Items listed in a dataset:
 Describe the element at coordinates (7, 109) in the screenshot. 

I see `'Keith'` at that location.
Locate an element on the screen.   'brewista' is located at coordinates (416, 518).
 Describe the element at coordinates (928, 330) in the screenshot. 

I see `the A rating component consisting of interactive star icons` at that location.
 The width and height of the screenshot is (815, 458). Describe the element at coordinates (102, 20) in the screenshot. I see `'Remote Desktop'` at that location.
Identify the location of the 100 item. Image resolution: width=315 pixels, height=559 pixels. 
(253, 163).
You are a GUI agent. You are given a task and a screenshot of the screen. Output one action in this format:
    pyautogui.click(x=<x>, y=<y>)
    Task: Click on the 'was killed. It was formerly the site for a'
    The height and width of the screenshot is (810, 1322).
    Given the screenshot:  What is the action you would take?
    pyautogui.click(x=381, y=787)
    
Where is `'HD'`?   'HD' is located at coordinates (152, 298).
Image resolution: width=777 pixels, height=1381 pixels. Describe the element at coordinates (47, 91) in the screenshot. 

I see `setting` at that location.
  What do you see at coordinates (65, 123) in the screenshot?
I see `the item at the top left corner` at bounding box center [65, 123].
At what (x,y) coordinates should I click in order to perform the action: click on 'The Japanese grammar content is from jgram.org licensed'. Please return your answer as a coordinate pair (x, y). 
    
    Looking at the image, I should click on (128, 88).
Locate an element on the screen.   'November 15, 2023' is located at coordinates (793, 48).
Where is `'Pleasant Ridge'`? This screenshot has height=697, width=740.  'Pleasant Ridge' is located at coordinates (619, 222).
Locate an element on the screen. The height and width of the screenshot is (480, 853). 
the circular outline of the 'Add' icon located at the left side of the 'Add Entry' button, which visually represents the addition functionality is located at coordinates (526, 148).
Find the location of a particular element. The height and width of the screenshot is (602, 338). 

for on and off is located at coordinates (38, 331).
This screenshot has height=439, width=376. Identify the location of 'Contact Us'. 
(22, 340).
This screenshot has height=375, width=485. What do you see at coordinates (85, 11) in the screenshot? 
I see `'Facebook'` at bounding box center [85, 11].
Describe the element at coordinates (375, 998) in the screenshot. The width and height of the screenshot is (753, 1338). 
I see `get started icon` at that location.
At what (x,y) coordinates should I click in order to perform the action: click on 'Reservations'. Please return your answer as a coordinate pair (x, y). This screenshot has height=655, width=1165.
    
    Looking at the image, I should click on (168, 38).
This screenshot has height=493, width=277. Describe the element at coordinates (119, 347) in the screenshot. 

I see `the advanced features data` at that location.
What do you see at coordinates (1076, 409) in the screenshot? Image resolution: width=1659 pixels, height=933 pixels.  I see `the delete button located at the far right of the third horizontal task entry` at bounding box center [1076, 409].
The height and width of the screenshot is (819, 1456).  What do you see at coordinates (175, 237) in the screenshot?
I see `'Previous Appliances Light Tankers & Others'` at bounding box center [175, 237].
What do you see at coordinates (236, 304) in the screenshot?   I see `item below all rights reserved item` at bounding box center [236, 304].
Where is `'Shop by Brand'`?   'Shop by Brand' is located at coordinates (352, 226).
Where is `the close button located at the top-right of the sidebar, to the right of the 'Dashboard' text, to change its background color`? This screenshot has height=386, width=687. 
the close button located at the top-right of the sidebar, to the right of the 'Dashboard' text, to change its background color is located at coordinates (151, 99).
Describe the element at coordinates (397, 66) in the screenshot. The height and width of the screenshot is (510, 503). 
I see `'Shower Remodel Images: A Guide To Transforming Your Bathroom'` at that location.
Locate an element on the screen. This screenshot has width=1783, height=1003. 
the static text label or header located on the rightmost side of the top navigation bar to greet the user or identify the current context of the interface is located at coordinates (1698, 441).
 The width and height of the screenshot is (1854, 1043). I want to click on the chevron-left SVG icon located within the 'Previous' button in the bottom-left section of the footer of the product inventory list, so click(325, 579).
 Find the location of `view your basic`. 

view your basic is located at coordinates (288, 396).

AIM: Reproduce the listing above from the line with "This screenshot has height=439, width=376." up to and including the line with "center [85, 11].".

SOLVED PROBLEM:
This screenshot has height=439, width=376. Identify the location of 'Contact Us'. 
(22, 340).
This screenshot has height=375, width=485. What do you see at coordinates (85, 11) in the screenshot? 
I see `'Facebook'` at bounding box center [85, 11].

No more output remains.